(Recorded data)
_ _ _ _ _

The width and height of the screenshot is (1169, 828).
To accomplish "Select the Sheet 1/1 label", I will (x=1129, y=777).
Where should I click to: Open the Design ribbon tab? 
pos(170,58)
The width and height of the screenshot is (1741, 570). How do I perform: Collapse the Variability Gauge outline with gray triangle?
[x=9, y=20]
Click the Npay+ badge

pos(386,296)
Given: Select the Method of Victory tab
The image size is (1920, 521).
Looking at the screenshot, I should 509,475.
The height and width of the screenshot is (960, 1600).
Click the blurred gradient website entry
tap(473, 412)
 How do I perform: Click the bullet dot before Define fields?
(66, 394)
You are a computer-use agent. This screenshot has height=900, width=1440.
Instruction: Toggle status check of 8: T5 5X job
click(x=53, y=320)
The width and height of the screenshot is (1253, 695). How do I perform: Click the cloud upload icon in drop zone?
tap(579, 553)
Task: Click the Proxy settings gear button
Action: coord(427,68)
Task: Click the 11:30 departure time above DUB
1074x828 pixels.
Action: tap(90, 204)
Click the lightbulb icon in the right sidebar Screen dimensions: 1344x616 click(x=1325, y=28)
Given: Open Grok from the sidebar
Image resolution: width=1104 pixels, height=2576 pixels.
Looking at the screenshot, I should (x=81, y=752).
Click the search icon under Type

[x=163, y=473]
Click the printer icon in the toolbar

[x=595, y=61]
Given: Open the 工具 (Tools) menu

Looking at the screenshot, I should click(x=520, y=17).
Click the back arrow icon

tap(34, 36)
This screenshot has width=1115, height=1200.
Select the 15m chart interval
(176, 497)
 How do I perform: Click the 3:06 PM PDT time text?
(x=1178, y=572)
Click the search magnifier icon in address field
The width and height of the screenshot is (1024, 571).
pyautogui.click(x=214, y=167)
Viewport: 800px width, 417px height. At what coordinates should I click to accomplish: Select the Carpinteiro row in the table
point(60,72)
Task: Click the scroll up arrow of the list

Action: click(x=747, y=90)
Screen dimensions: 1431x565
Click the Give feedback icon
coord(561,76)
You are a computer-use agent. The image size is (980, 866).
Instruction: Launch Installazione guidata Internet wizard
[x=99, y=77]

_ _ _ _ _

## Goal of the exercise
For the word "dimensions", find all matching lines in the entries above and copy them out.

## Output of the exercise
Click the lightbulb icon in the right sidebar Screen dimensions: 1344x616 click(x=1325, y=28)
Screen dimensions: 1431x565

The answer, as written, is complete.